> [RECORDS PROVIDED]
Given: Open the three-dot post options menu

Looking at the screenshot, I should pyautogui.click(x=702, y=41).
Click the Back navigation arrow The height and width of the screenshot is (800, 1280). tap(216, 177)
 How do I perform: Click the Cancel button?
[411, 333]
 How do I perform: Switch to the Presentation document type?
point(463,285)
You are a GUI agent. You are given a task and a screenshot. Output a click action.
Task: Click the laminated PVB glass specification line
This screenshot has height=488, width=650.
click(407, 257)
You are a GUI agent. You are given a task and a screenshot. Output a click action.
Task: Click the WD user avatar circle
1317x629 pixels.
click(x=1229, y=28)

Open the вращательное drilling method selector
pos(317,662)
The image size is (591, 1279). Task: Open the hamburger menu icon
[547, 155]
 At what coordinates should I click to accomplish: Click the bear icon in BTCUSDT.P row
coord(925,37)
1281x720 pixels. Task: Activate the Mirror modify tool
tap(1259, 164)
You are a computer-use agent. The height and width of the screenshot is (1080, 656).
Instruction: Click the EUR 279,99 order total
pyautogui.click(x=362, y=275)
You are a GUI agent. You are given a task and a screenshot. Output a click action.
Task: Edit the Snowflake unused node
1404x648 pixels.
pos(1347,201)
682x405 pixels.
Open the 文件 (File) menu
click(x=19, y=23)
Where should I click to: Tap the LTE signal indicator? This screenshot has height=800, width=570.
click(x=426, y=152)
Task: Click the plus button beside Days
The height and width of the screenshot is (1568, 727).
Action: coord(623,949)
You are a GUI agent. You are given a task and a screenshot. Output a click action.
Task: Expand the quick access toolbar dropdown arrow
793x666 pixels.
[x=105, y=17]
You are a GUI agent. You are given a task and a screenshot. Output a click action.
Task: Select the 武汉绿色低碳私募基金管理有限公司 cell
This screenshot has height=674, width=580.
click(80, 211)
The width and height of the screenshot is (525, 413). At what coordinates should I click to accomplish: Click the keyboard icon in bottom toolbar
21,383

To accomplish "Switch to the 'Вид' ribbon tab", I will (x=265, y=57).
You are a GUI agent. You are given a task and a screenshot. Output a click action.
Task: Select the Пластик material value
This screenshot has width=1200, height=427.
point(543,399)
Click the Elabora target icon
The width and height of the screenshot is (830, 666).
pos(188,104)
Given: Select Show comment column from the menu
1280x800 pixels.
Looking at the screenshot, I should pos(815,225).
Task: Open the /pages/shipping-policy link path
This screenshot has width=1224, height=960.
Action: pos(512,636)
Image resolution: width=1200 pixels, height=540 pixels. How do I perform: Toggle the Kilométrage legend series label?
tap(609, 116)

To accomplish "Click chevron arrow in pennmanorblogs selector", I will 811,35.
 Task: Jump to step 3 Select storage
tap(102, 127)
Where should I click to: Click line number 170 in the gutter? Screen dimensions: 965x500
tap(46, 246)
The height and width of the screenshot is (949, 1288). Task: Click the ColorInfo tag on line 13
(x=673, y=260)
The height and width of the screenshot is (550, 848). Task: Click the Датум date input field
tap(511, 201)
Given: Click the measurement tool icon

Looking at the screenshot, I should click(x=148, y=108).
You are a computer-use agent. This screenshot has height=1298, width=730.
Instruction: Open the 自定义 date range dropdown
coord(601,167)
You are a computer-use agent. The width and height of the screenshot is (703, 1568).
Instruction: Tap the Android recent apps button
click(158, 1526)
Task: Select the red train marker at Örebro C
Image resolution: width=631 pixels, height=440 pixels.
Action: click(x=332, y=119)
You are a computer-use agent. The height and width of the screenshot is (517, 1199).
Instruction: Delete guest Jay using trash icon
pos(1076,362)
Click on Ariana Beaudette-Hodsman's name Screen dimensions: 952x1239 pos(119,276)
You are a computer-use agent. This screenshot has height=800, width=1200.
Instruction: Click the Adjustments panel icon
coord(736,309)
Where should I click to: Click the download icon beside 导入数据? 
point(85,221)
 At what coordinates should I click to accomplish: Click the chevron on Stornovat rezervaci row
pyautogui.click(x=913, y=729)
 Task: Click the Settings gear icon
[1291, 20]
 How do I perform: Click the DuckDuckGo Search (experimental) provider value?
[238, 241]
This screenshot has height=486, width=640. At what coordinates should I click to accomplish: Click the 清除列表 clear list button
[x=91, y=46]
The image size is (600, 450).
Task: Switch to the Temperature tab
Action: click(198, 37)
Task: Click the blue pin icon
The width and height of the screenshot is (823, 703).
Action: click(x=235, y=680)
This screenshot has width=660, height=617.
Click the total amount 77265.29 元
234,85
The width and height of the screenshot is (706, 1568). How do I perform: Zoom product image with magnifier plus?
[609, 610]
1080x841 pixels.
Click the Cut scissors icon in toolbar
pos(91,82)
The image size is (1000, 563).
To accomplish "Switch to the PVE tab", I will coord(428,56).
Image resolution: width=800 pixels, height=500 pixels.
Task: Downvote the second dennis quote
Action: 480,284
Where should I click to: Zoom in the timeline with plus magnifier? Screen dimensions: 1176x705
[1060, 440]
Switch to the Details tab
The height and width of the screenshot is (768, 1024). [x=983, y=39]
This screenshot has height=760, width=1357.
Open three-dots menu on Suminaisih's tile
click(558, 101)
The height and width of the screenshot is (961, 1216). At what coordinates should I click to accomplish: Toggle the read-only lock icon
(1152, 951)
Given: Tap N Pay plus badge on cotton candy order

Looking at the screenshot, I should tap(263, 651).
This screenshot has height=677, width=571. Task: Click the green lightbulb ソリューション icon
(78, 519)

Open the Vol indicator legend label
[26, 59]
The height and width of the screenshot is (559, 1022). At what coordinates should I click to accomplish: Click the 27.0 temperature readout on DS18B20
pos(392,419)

> [TASK]
Print every record exactly, so that each word matches what is written above.

> [RESPONSE TO THIS EXERCISE]
Given: Open the three-dot post options menu

Looking at the screenshot, I should pyautogui.click(x=702, y=41).
Click the Back navigation arrow The height and width of the screenshot is (800, 1280). tap(216, 177)
 How do I perform: Click the Cancel button?
[411, 333]
 How do I perform: Switch to the Presentation document type?
point(463,285)
You are a GUI agent. You are given a task and a screenshot. Output a click action.
Task: Click the laminated PVB glass specification line
This screenshot has height=488, width=650.
click(407, 257)
You are a GUI agent. You are given a task and a screenshot. Output a click action.
Task: Click the WD user avatar circle
1317x629 pixels.
click(x=1229, y=28)

Open the вращательное drilling method selector
pos(317,662)
The image size is (591, 1279). Task: Open the hamburger menu icon
[547, 155]
 At what coordinates should I click to accomplish: Click the bear icon in BTCUSDT.P row
coord(925,37)
1281x720 pixels. Task: Activate the Mirror modify tool
tap(1259, 164)
You are a computer-use agent. The height and width of the screenshot is (1080, 656).
Instruction: Click the EUR 279,99 order total
pyautogui.click(x=362, y=275)
You are a GUI agent. You are given a task and a screenshot. Output a click action.
Task: Edit the Snowflake unused node
1404x648 pixels.
pos(1347,201)
682x405 pixels.
Open the 文件 (File) menu
click(x=19, y=23)
Where should I click to: Tap the LTE signal indicator? This screenshot has height=800, width=570.
click(x=426, y=152)
Task: Click the plus button beside Days
The height and width of the screenshot is (1568, 727).
Action: coord(623,949)
You are a GUI agent. You are given a task and a screenshot. Output a click action.
Task: Expand the quick access toolbar dropdown arrow
793x666 pixels.
[x=105, y=17]
You are a GUI agent. You are given a task and a screenshot. Output a click action.
Task: Select the 武汉绿色低碳私募基金管理有限公司 cell
This screenshot has height=674, width=580.
click(80, 211)
The width and height of the screenshot is (525, 413). At what coordinates should I click to accomplish: Click the keyboard icon in bottom toolbar
21,383

To accomplish "Switch to the 'Вид' ribbon tab", I will (x=265, y=57).
You are a GUI agent. You are given a task and a screenshot. Output a click action.
Task: Select the Пластик material value
This screenshot has width=1200, height=427.
point(543,399)
Click the Elabora target icon
The width and height of the screenshot is (830, 666).
pos(188,104)
Given: Select Show comment column from the menu
1280x800 pixels.
Looking at the screenshot, I should pos(815,225).
Task: Open the /pages/shipping-policy link path
This screenshot has width=1224, height=960.
Action: pos(512,636)
Image resolution: width=1200 pixels, height=540 pixels. How do I perform: Toggle the Kilométrage legend series label?
tap(609, 116)

To accomplish "Click chevron arrow in pennmanorblogs selector", I will 811,35.
 Task: Jump to step 3 Select storage
tap(102, 127)
Where should I click to: Click line number 170 in the gutter? Screen dimensions: 965x500
tap(46, 246)
The height and width of the screenshot is (949, 1288). Task: Click the ColorInfo tag on line 13
(x=673, y=260)
The height and width of the screenshot is (550, 848). Task: Click the Датум date input field
tap(511, 201)
Given: Click the measurement tool icon

Looking at the screenshot, I should click(x=148, y=108).
You are a computer-use agent. This screenshot has height=1298, width=730.
Instruction: Open the 自定义 date range dropdown
coord(601,167)
You are a computer-use agent. The width and height of the screenshot is (703, 1568).
Instruction: Tap the Android recent apps button
click(158, 1526)
Task: Select the red train marker at Örebro C
Image resolution: width=631 pixels, height=440 pixels.
Action: click(x=332, y=119)
You are a computer-use agent. The height and width of the screenshot is (517, 1199).
Instruction: Delete guest Jay using trash icon
pos(1076,362)
Click on Ariana Beaudette-Hodsman's name Screen dimensions: 952x1239 pos(119,276)
You are a computer-use agent. This screenshot has height=800, width=1200.
Instruction: Click the Adjustments panel icon
coord(736,309)
Where should I click to: Click the download icon beside 导入数据? 
point(85,221)
 At what coordinates should I click to accomplish: Click the chevron on Stornovat rezervaci row
pyautogui.click(x=913, y=729)
 Task: Click the Settings gear icon
[1291, 20]
 How do I perform: Click the DuckDuckGo Search (experimental) provider value?
[238, 241]
This screenshot has height=486, width=640. At what coordinates should I click to accomplish: Click the 清除列表 clear list button
[x=91, y=46]
The image size is (600, 450).
Task: Switch to the Temperature tab
Action: click(198, 37)
Task: Click the blue pin icon
The width and height of the screenshot is (823, 703).
Action: click(x=235, y=680)
This screenshot has width=660, height=617.
Click the total amount 77265.29 元
234,85
The width and height of the screenshot is (706, 1568). How do I perform: Zoom product image with magnifier plus?
[609, 610]
1080x841 pixels.
Click the Cut scissors icon in toolbar
pos(91,82)
The image size is (1000, 563).
To accomplish "Switch to the PVE tab", I will coord(428,56).
Image resolution: width=800 pixels, height=500 pixels.
Task: Downvote the second dennis quote
Action: 480,284
Where should I click to: Zoom in the timeline with plus magnifier? Screen dimensions: 1176x705
[1060, 440]
Switch to the Details tab
The height and width of the screenshot is (768, 1024). [x=983, y=39]
This screenshot has height=760, width=1357.
Open three-dots menu on Suminaisih's tile
click(558, 101)
The height and width of the screenshot is (961, 1216). At what coordinates should I click to accomplish: Toggle the read-only lock icon
(1152, 951)
Given: Tap N Pay plus badge on cotton candy order

Looking at the screenshot, I should tap(263, 651).
This screenshot has height=677, width=571. Task: Click the green lightbulb ソリューション icon
(78, 519)

Open the Vol indicator legend label
[26, 59]
The height and width of the screenshot is (559, 1022). At what coordinates should I click to accomplish: Click the 27.0 temperature readout on DS18B20
pos(392,419)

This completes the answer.